A multicenter cohort study of 2,234 pediatric patients undergoing cholecystectomy found that antibiotic prophylaxis may reduce the risk of surgical-site infections.
In the study, published in JAMA Pediatrics, investigators analyzed data from 141 hospitals participating in the National Surgical Quality Improvement Program–Pediatric (NSQIP-Pediatric). While 90.6% of the pediatric patients received prophylactic antibiotics, most commonly cefazolin (69.2%), 27.6% received extended-spectrum antibiotics. However, no statistically significant difference in surgical-site infections (SSI) or readmission rates was observed between cefazolin and extended-spectrum antibiotics (adjusted odds ratio [OR] = 0.54, 95% confidence interval [CI] = 0.15–1.95 for SSI; adjusted OR = 0.90, 95% CI = 0.40–2.03 for readmission).
"Prophylaxis use was associated with a 72% reduction in the [risk] of SSI; however, no difference in outcomes was found between [patients] treated with cefazolin and those treated with extended-spectrum antibiotics," said lead study author Kerri A. McKie, MD, MPH, of the Department of Surgery at the Boston Children’s Hospital and Harvard Medical School, and her colleagues.
The adjusted OR for SSI among patients receiving prophylaxis was 0.28 (95% CI = 0.11–0.70), with a number needed to treat (NNT) of 35.9 to prevent one SSI.
The retrospective cohort study included pediatric patients undergoing nonemergent cholecystectomy for uncomplicated cholelithiasis between January 2021 and December 2022. Exclusion criteria included acute cholecystitis, pancreatitis, choledocholithiasis, hematologic disorders, and emergent procedures. The majority of the patients (90.6%) received prophylactic antibiotics, most commonly cefazolin (69.2%). Among those receiving prophylaxis, 27.6% received extended-spectrum antibiotics.
Prophylaxis was also linked to a lower risk of 30-day readmission (adjusted OR = 0.33, 95% CI = 0.15–0.71). However, no significant advantage was seen with extended-spectrum antibiotics over cefazolin alone.

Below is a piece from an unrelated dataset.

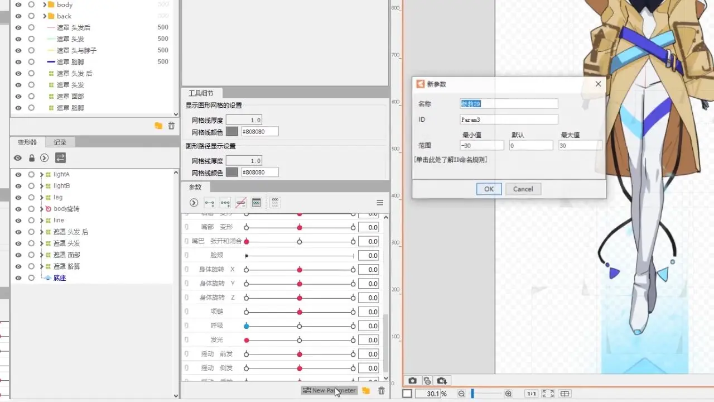
Task: Click the delete parameter trash icon
Action: 382,391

The study found wide variability in prophylaxis use across hospitals (0% to 100%), with potential opportunities to optimize infection prevention and antimicrobial stewardship in over 33% of pediatric cholecystectomy cases.
Current IDSA and SIS guidelines advise against prophylaxis for uncomplicated cholelithiasis; however, these recommendations are based solely on adult patient data. Given the observed benefit in pediatric patients, further research is needed to determine whether pediatric-specific guidelines should be developed.
While the retrospective design posed had limitations, the use of propensity score weighting and high E-values suggested robustness against unmeasured confounders.
Given these findings, the investigators suggested a potential shift in practice regarding prophylaxis in pediatric patients undergoing cholecystectomy while reinforcing the importance of antimicrobial stewardship.
Full authors' disclosures are available in the study.